Porque sabía que Paula merecía algo más que sólo sexo, pero si era lo que ella quería, se lo daría. Tampoco podía decirse que él fuera a sufrir en el proceso...


Paula lo miró directamente a los ojos.


—Me parece evidente que vamos a terminar lo que empezamos anoche, así que vamos a dejar algunas cosas claras, ahora que aún podemos pensar con claridad. No estoy tomando la píldora, así que vas a tener que usar protección. 
De todas formas, lo habría esperado de ti. Y también espero que me digas que no tienes ningún problema de salud... ya sabes lo que quiero decir.


Pedro asintió con la cabeza.


—Sí a todo lo que has dicho.


Ella se relajó un poco.


—Lo mismo digo.


Pedro le tomó la mano y se la llevó a la boca para darle un ligera beso.
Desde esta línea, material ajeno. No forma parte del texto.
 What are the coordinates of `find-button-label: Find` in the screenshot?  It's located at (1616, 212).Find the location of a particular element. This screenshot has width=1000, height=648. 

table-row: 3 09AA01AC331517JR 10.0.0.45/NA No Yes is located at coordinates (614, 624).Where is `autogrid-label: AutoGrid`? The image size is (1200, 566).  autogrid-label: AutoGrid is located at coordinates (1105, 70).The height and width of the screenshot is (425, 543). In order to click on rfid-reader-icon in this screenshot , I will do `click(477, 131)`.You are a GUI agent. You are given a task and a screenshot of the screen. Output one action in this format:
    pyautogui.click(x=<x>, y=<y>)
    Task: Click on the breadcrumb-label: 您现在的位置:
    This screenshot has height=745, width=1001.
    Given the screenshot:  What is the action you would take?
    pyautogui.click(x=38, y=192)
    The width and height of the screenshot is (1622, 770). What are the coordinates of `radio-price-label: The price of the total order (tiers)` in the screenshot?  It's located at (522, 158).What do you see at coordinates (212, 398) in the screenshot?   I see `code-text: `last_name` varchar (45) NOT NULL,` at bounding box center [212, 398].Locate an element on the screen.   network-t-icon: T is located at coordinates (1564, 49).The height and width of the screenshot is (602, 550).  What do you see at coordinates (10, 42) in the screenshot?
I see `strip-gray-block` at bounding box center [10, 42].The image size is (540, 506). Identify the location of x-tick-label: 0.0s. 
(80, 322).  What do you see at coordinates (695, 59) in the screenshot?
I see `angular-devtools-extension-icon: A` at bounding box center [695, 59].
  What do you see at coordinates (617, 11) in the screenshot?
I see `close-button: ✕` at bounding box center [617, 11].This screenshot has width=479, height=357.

—Ahora que hemos dejado eso claro, tengo que decirte que esta noche tengo clase en East Lansing. Me iré a las tres y probablemente no regresaré hasta medianoche. Así que, a menos que quieras... —señaló la toalla sobre la que estaban sentados.


Paula se rió.


—Vamos a ver... podría hacer el amor con un agente de policía a pleno día en la playa con un montón de gente alrededor o podría terminar de comer carbohidratos y esperar a estar en una cama de verdad contigo —se inclinó hacia delante y lo besó en los labios—. Odio decirte que ganan los carbohidratos y la cama. ¿Crees que podrás esperar?


Podría, pero iba a ser una verdadera tortura... Pedro le echó una mirada a su reloj y se levantó.


—Mi descanso para comer se ha terminado. Te dejo con tus carbohidratos. Y no te metas en problemas, ¿de acuerdo?


—Mis días de chica mala ya se han terminado —contestó con sinceridad.


Por su propio bien, al igual que por el de Paula, Pedro esperaba que fuera verdad.